La crisi sanitaria ha compromesso in molti casi la solidità delle imprese: risultano strutturalmente a rischio la metà delle micro (3-9 addetti) e un quarto delle piccole (10-49 addetti), soprattutto nel terziario. Tuttavia, investimenti in R&S e digitalizzazione, e nella formazione avanzata del personale, aumentano significativamente la probabilità di limitare gli effetti negativi della crisi. Infatti, tra le imprese digitalmente più strutturate solo quattro su cento hanno ridimensionato l’attività.

L’impatto economico della crisi è stato eterogeneo tra le diverse aree del Paese.
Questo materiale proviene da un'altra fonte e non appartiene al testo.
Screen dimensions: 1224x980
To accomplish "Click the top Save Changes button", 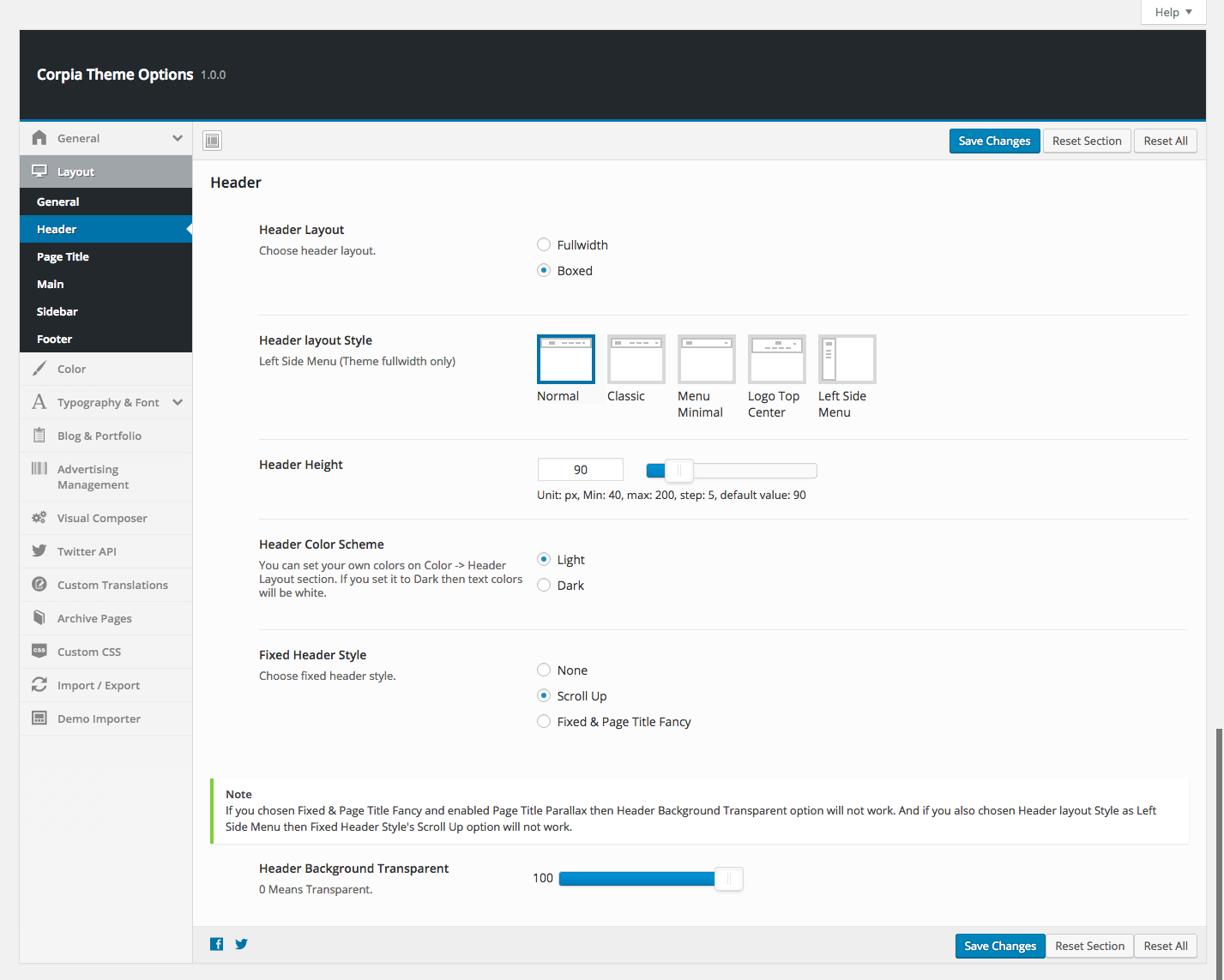I will pyautogui.click(x=994, y=141).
Le più penalizzate sono quelle a maggiore vocazione turistica, senza grandi differenze tra nord e sud del Paese. Risultano a elevato rischio operativo anche imprese a grande rilevanza locale che nel periodo pre-crisi presentavano una elevata intensità di investimenti e forti connessioni produttive con altre unità. L’incidenza di queste imprese è maggiore in Basilicata, Calabria e Sardegna ma anche nel Friuli-Venezia Giulia.